[About this exercise] Wherever the string "size" appears in the entries below, return the line that holds it.

Collected data

__________________________________________________

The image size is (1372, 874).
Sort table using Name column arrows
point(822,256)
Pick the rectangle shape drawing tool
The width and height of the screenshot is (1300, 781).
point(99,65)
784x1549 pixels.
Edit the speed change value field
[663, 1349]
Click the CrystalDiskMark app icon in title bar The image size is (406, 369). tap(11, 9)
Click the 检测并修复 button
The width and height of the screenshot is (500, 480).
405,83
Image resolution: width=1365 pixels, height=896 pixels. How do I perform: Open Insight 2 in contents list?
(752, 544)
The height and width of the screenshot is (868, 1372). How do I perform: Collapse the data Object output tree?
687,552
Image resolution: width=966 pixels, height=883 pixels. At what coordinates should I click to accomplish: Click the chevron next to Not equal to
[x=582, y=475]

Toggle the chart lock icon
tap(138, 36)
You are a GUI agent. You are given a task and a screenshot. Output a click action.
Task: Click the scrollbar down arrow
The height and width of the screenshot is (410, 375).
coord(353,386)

__________________________________________________

[Reply]
The image size is (1372, 874).
Click the CrystalDiskMark app icon in title bar The image size is (406, 369). tap(11, 9)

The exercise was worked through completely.